Title: Strategic Use of Naturally Selenium (Se)-rich Milling Coproducts to Eliminate Se Deficiency and Create Se-enriched Foods.

Author
item Taylor, Joshua

Submitted to: Animal Production World Conference Proceedings
Publication Type: Proceedings
Publication Acceptance Date: August 13, 2008
Publication Date: N/A

Interpretive Summary: Selenium (Se) is essential for sustaining a healthy life. When dietary Se was marginally deficient, populations experienced impaired reproduction and growth rates and increased disease rates. Selenium-rich grains, harvested from regions with seleniferous soils, are natural sources of bioavailable Se. Based on our research, Se-enriched feeds can be prepared from high-Se grains that were harvested from regions with seleniferous soils. These feeds were strategically and safely used to eliminate the risk of Se deficiency in livestock while simultaneously creating Se-rich food products, such as meat and milk, for human consumption.

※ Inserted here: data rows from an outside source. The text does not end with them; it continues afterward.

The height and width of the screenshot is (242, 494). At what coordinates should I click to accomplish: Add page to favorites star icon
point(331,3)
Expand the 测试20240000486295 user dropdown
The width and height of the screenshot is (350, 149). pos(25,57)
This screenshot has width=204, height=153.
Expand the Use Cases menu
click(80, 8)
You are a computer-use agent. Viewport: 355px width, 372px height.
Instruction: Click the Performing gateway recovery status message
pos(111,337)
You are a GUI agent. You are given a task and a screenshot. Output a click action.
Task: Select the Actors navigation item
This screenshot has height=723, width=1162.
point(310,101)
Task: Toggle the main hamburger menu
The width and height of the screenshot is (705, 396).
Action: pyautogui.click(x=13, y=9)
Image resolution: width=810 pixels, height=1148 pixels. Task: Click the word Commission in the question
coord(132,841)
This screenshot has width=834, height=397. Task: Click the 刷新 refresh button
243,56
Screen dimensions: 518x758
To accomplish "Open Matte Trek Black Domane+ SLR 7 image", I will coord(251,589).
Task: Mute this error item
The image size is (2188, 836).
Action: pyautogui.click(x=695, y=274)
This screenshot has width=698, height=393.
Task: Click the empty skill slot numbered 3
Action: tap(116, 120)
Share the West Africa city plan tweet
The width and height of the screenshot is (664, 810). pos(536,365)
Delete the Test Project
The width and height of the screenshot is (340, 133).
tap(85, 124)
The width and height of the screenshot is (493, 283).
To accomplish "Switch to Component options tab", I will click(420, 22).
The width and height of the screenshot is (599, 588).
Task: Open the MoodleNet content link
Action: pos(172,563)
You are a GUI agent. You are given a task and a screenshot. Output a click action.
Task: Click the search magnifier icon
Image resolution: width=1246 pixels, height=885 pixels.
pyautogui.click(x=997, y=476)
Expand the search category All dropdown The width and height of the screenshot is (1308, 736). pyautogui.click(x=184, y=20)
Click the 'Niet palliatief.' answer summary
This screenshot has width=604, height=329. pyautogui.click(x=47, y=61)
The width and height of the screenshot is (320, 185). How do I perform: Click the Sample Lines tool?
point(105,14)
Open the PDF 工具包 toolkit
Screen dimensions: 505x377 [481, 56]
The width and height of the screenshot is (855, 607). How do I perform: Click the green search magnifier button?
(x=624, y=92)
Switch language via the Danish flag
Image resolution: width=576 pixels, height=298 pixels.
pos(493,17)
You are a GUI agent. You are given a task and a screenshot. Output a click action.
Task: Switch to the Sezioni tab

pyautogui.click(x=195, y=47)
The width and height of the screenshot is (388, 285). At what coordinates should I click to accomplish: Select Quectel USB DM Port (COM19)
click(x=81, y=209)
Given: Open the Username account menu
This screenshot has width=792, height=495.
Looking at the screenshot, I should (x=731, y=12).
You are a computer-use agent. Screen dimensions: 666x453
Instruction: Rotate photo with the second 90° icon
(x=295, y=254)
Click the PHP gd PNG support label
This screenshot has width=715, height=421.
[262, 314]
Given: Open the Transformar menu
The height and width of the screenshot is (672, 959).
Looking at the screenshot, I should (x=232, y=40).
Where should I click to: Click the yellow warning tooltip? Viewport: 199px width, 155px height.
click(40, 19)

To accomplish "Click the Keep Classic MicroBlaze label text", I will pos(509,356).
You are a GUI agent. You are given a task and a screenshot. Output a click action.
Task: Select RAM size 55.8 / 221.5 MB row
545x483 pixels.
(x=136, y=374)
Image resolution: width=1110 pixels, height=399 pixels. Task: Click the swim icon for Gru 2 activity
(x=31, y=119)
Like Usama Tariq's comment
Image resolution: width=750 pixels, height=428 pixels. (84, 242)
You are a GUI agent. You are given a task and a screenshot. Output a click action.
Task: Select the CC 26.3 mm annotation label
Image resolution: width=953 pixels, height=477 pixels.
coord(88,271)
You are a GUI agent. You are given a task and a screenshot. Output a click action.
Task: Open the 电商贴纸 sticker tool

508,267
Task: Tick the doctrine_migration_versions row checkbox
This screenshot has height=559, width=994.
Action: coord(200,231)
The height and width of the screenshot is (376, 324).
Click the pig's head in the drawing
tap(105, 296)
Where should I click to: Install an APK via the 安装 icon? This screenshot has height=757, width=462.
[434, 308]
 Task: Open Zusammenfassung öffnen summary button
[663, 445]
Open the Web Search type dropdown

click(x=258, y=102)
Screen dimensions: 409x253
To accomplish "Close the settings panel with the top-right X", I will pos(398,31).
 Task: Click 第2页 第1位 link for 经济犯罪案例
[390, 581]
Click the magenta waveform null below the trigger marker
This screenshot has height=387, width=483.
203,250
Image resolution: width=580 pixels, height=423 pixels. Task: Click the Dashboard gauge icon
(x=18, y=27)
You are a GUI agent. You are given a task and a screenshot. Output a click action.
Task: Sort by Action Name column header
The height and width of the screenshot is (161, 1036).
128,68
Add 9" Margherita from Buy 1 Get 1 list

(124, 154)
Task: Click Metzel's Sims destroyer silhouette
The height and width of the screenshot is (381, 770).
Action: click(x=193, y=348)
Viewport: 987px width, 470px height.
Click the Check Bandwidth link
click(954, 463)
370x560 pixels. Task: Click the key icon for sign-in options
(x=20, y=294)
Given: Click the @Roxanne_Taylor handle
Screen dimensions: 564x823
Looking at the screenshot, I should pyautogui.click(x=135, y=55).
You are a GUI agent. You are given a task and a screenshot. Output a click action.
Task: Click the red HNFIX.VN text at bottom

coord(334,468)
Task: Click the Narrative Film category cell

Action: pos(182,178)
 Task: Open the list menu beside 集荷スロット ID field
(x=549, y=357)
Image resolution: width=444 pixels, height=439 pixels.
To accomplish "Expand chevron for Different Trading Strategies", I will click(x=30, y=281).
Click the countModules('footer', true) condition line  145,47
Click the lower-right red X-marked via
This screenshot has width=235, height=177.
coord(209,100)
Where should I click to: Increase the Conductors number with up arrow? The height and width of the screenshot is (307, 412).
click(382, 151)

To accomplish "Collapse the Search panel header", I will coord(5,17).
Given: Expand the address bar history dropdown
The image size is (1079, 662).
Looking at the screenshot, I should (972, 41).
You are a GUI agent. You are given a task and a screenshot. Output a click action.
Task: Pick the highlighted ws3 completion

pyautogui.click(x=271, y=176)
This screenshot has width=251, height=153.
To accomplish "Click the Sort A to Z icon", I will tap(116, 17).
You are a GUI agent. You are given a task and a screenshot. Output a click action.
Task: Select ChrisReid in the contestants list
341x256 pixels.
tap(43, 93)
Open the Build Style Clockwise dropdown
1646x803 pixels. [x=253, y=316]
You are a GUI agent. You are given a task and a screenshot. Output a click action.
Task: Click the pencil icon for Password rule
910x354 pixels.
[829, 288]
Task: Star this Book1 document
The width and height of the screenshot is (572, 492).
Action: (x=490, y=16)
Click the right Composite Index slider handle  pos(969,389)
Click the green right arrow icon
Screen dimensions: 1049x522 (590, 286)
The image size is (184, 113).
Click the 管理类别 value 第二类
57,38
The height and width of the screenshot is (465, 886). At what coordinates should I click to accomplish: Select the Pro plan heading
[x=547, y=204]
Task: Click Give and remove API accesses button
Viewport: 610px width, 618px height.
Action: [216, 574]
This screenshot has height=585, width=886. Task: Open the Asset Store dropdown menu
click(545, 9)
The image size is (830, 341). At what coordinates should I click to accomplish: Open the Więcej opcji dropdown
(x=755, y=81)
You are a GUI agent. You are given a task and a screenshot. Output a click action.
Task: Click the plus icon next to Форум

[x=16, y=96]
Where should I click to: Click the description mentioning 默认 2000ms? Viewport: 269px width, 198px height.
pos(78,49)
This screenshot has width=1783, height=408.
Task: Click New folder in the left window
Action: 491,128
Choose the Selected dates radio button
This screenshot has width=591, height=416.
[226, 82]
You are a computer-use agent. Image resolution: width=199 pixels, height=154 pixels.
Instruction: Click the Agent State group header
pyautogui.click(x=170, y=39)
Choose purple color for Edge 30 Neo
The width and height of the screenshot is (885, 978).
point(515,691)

Technical Abstract: Selenium (Se) is essential for sustaining a healthy life. When dietary Se was marginally deficient, populations experienced impaired reproduction and growth rates and increased disease rates. Selenium-rich grains, harvested from regions with seleniferous soils, were natural sources of bioavailable Se. These grains contained 3 to 20 times as much Se as grains grown in soils with adequate Se availability. We isolated a specific wheat-milling coproduct that had 37% greater Se content than the parent grain. Through strategic feeding of Se-enriched coproducts, we enhanced the Se status of livestock. Muscle foods harvested from lambs fattened on Se-enriched coproducts for 14 days provided more than 70% of the daily Se requirement for humans. Milk collected from ewes fed Se-enriched coproducts during the first 28 days of lactation had 7 times as much Se as milk from ewes fed sodium selenite. Because of the degree of Se enrichment achieved, these ewes and their nursing young grazed range without the need for supplemental Se for almost 1 year. Ultimately, we used a naturally occurring Se-rich feed source to add nutritional value to food-animal products and enhance the long-term Se status of livestock. Based on our research, Se-enriched feeds can be prepared from high-Se grains that were harvested from regions with seleniferous soils. Furthermore, these feeds can be strategically and safely used to eliminate the risk of Se deficiency in livestock while simultaneously creating Se-rich food products, such as meat and milk, for human consumption.